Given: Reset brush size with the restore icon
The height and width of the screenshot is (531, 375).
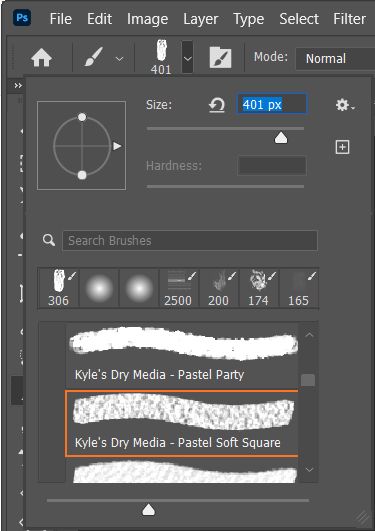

...

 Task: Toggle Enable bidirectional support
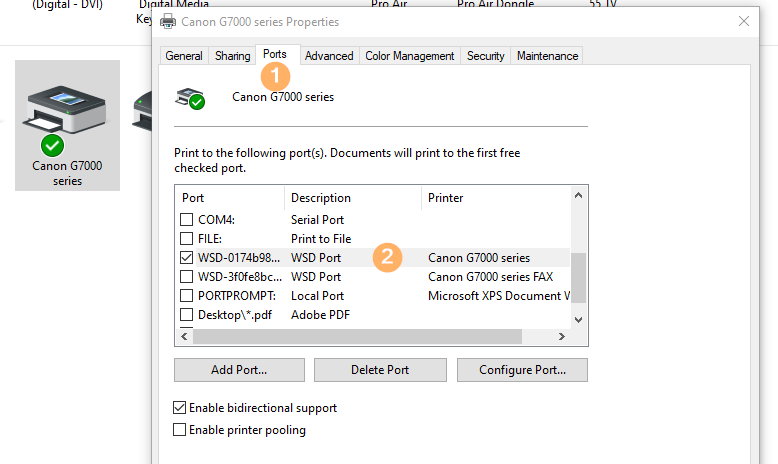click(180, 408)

---

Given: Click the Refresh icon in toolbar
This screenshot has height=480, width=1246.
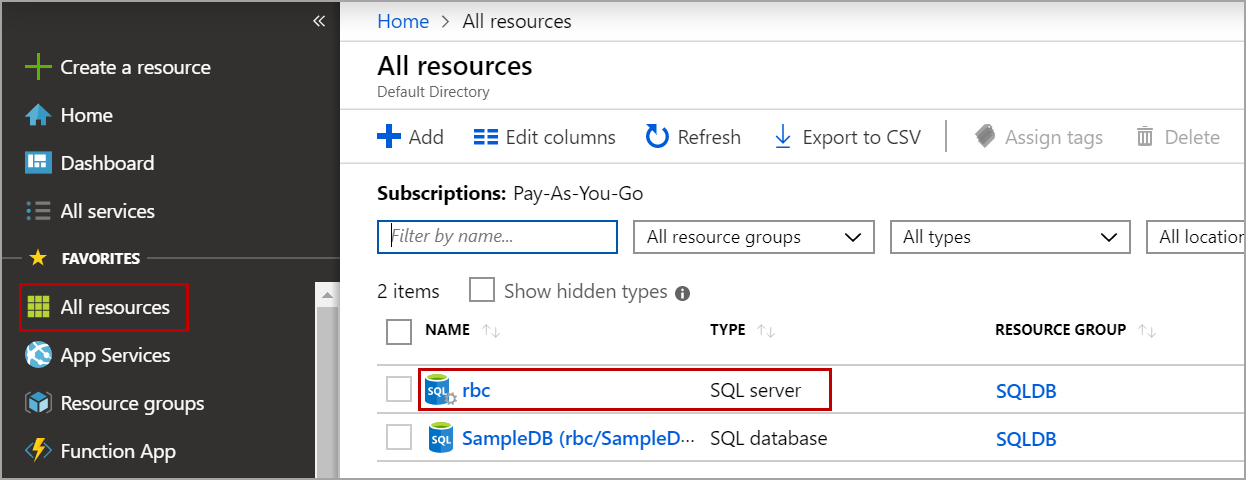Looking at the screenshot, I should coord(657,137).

— YOUR TASK —
In the listing above, find the line with "Given: Reset brush size with the restore icon" and the line with "The height and"; output exactly those lines and all lines between them.

— RESPONSE TO THE EXERCISE —
Given: Reset brush size with the restore icon
The height and width of the screenshot is (531, 375).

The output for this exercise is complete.